— begin Records shown —

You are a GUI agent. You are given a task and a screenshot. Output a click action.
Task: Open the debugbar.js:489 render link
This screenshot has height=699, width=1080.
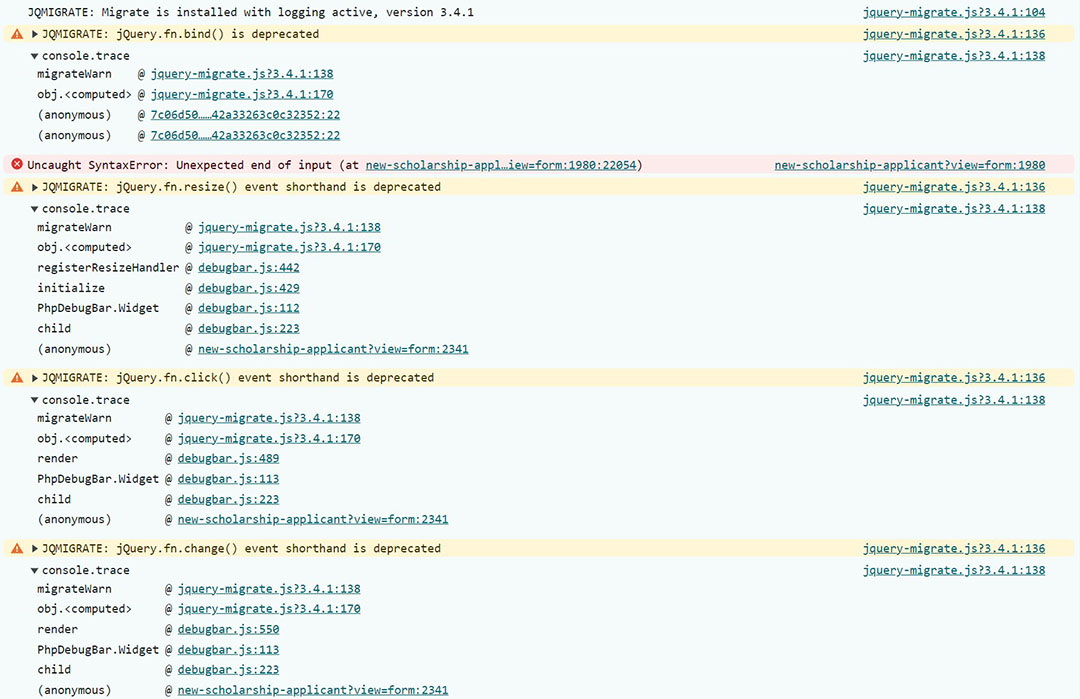[228, 459]
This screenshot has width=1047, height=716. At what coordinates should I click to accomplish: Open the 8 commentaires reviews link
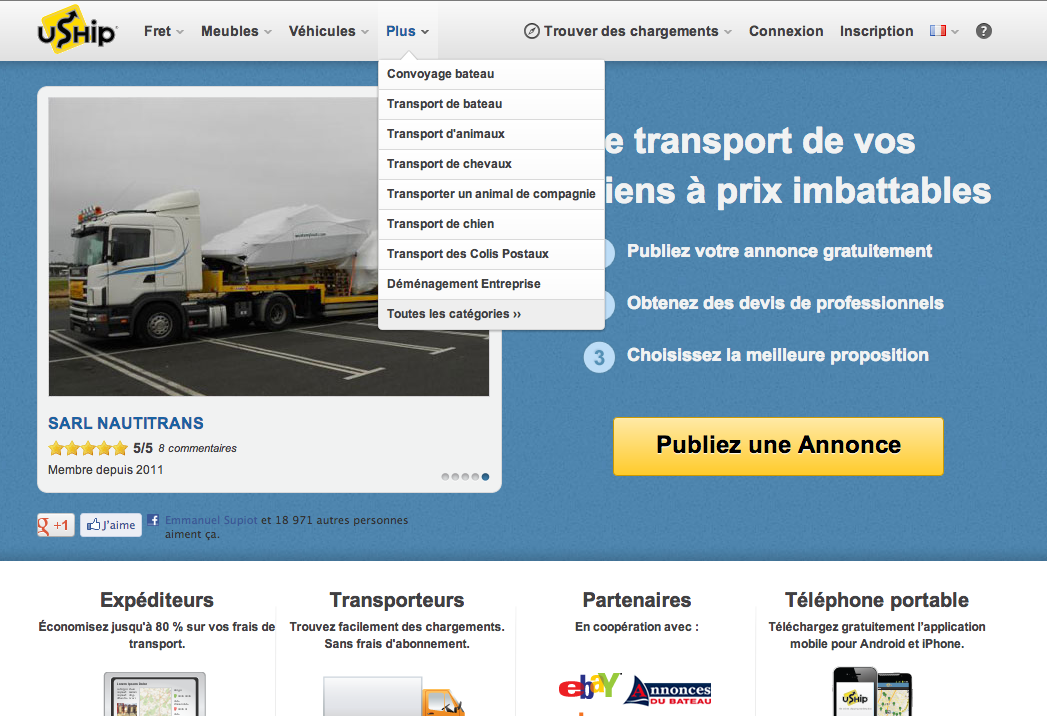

— end Records shown —

**The request**
Can you write out the listing above again with every "link" changed to "button", keeping everything else the same and leaving out the pictures?

**Answer below**
You are a GUI agent. You are given a task and a screenshot. Output a click action.
Task: Open the debugbar.js:489 render button
This screenshot has height=699, width=1080.
[228, 459]
This screenshot has width=1047, height=716. At what coordinates should I click to accomplish: Open the 8 commentaires reviews button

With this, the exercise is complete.